→ Tasks to complete:
(a) From the notebook page on the text complexity classifier, list every name imported from the nltk package.
(b) In the notebook page on the text complexity classifier, transcribe the passage starting with "### Word Tokenization" and going on through "noisy and non-informative.".

→ Page text:
start

# Supervised Learning Text Complexity Classifier - Dev

## Dev notes

This version of the notebook uses only the training csv. The goal is to remake the algorithms tested in the POC notebook, but using the full test data. Once trained they will be output to pickle files and the PRD notebook will grab those and generate predictions on the test data.


## Data import and cleaning

Primary goals here are getting data from the training data set and creating metrics that will convey the complexity of the text to our classifiers. There are 3 additional data sources as part of the Kaggle set that we used. The average of acquisition data set contains information gathered on around 50,000 words and contains each words lemmatized root and information about when that word the average age a person learns that word and the frequency of its use. The concreteness ratings contains a smaller number of words, but gives an impression of how much a word is associated with a particular idea. Finally the dale_chall data set contains a list of words that are considered 'basic english'.


#### Dependencies

Below are the datacleaning dependencies only. A longer list of imports for modeling is at the start of that section.

In [1]:
import pandas as pd
import numpy as np
import re
import statistics as stats
import pickle as pkl
from nltk.corpus import stopwords  
from nltk.tokenize import word_tokenize
from nltk.corpus import wordnet
from nltk.stem import WordNetLemmatizer
from sklearn.feature_extraction.text import TfidfVectorizer
from sklearn.ensemble import GradientBoostingClassifier
from sklearn.ensemble import RandomForestClassifier
from sklearn.model_selection import train_test_split, GridSearchCV, cross_val_score 
from sklearn.metrics import confusion_matrix, accuracy_score, precision_score
from sklearn.preprocessing import StandardScaler
from sklearn.svm import SVC
from sklearn.neighbors import KNeighborsClassifier
from sklearn.mixture import GaussianMixture
from sklearn.linear_model import LogisticRegression
from gensim.models.word2vec import Word2Vec

In [2]:
df = pd.read_csv('WikiLarge_Train.csv')

#### Control of how much data we train with

The train and test dataframes can be adjusted here to either be the full data or a random sample of the full data set. For efficiency, the random samples were used for initial investigation of appropriate models and some parameter tuning. Final tuning and model selection was based on the training done

In [3]:
df_train = df.copy()

# Train Data

### Word Tokenization and Stop Word Removal

Metrics are created out of the word count and the syllable counts within the text. However, stop words are common and often only one syllable so they were removed. The metrics will therefore be based only on the remaining words. This will through off the flesch_kincaid score from what it might have been calculated, but when trying to predict text complexity, stop words can be noisy and non-informative.

end

→ Source material:
start

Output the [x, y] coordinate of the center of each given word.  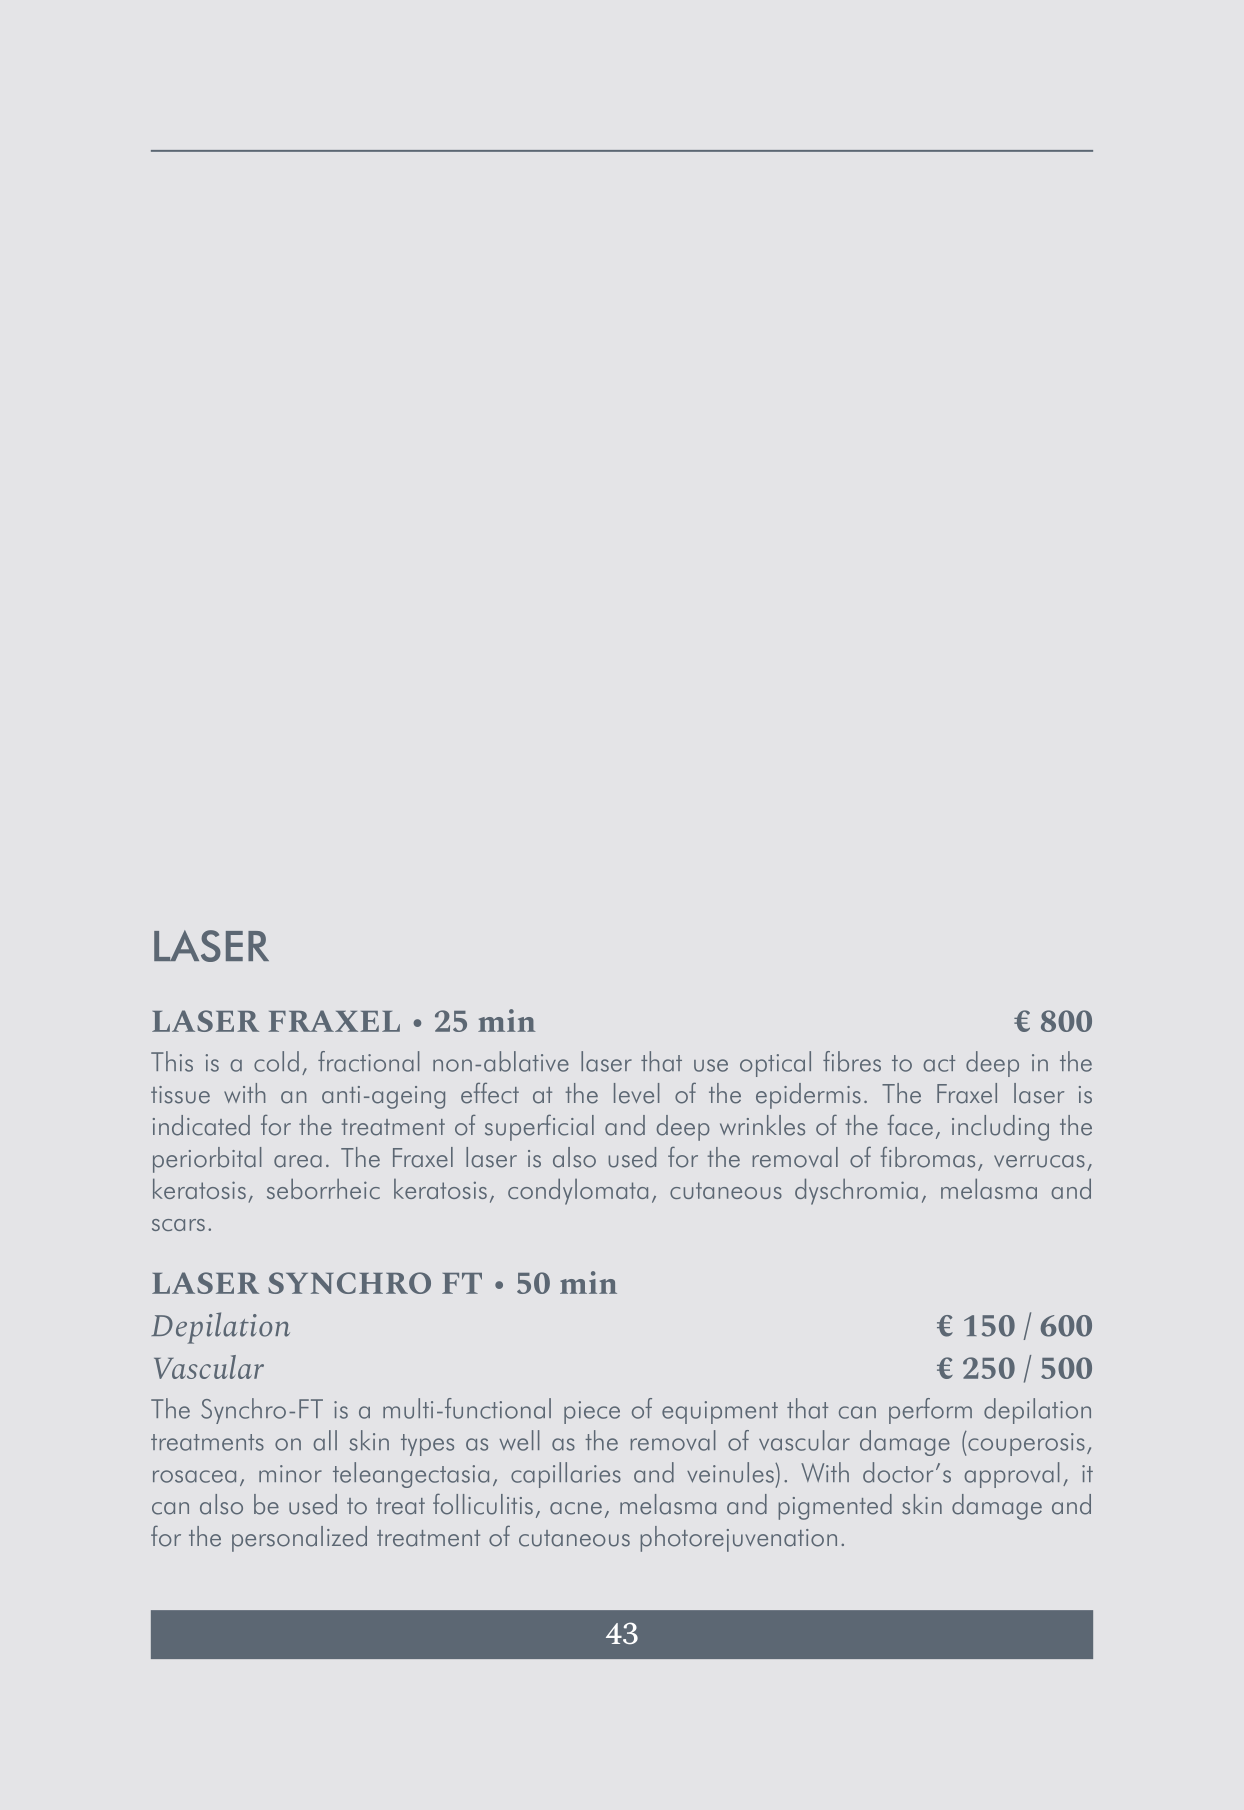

end

→ Solutions:
(a)
stopwords
word_tokenize
wordnet
WordNetLemmatizer

(b)
### Word Tokenization and Stop Word Removal

Metrics are created out of the word count and the syllable counts within the text. However, stop words are common and often only one syllable so they were removed. The metrics will therefore be based only on the remaining words. This will through off the flesch_kincaid score from what it might have been calculated, but when trying to predict text complexity, stop words can be noisy and non-informative.